News

RUPRI report guides rural hospitals along the ‘spectrum of integration’

Published on December 18, 2018

Rural Policy Research InstituteThe health care landscape in the United States continues to be transformed by powerful market forces and hospitals everywhere face an array of daunting competitive challenges: navigating the shift from traditional fee-for-service to value-based payment models, raising investment funds for capital projects, negotiating reimbursement rates, and operating in an increasingly sophisticated financial environment.

A new report from the University of Iowa-based Rural Policy Research Institute (RUPRI) Center for Rural Health Policy Analysis highlights how rural, generally smaller, hospitals confront these same market hurdles while also trying to manage care for a decreasing population that is often older, sicker, and poorer than that of their urban counterparts. These challenges have prompted many rural hospitals to consider affiliations with larger, regional health systems.

The RUPRI analysis, The Rural Hospital and Health System Affiliation Landscape – A Brief Review, shows continued growth in system affiliation among both metropolitan and non-metropolitan hospitals, including Critical Access Hospitals (CAHs), from 2007 to 2016. Metropolitan hospitals affiliating with systems increased from 61.1 percent in 2007 to 73.5 percent; non-metropolitan hospital system affiliation increased from 40.9 percent to 48.6 percent, and non-metropolitan CAH system affiliation grew from 36.6 percent to 42.8 percent over the same period.

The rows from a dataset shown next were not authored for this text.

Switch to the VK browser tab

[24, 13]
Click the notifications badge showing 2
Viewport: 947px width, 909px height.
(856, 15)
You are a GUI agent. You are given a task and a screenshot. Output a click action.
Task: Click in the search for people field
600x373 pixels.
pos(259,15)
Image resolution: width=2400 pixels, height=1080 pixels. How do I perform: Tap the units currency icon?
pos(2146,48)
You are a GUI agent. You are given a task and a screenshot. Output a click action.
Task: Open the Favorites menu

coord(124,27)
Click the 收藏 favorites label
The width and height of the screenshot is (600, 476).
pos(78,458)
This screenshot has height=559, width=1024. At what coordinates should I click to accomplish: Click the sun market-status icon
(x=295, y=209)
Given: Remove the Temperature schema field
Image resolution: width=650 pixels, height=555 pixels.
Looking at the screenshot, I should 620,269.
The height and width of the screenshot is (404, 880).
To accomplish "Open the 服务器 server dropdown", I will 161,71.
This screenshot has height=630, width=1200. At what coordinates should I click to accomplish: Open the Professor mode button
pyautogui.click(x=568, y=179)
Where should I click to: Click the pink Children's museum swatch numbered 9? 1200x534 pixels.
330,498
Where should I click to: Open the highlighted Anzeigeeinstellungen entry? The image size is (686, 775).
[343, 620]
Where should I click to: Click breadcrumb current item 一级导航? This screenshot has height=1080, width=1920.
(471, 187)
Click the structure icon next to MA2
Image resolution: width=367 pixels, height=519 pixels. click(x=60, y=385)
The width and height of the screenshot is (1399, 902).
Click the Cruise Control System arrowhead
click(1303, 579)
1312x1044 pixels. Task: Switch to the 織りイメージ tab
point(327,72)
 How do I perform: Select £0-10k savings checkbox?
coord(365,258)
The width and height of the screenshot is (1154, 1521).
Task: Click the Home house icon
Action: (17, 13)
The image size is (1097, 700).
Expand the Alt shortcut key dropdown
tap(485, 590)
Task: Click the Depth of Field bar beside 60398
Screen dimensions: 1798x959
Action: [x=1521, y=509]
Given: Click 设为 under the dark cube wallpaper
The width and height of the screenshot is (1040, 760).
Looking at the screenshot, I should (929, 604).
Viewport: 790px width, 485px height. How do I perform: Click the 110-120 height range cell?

The RUPRI researchers recommend rural hospitals assess potential affiliation opportunities and understand the various options along the “spectrum of integration.” The authors suggest that affiliations defined by “interdependence” may best serve rural hospitals and their communities because rural hospitals can remain independent while pursuing affiliations that will address their financial, operational, and clinical needs.

Researchers outlined five steps rural hospital leaders should use to determine if a potential affiliation would prove beneficial:

  1. Understand what the hospital should offer the community and region and whether a potential affiliation would help achieve that goal.
  2. Gather information from hospital and community stakeholders about the advantages and disadvantages of an affiliation, and what value the rural hospital may bring to the affiliation.
  3. Assess the hospital’s current capabilities and financial resources to establish the hospital’s value to stakeholders and potential partners.
  4. Prepare a formal request for proposal (RFP) for affiliation. A formal RFP may bring unexpected partners or reveal the hospital’s openness to structural options with partners in the same region.
  5. Negotiate governance and control to protect an appropriate level of governance and management authority.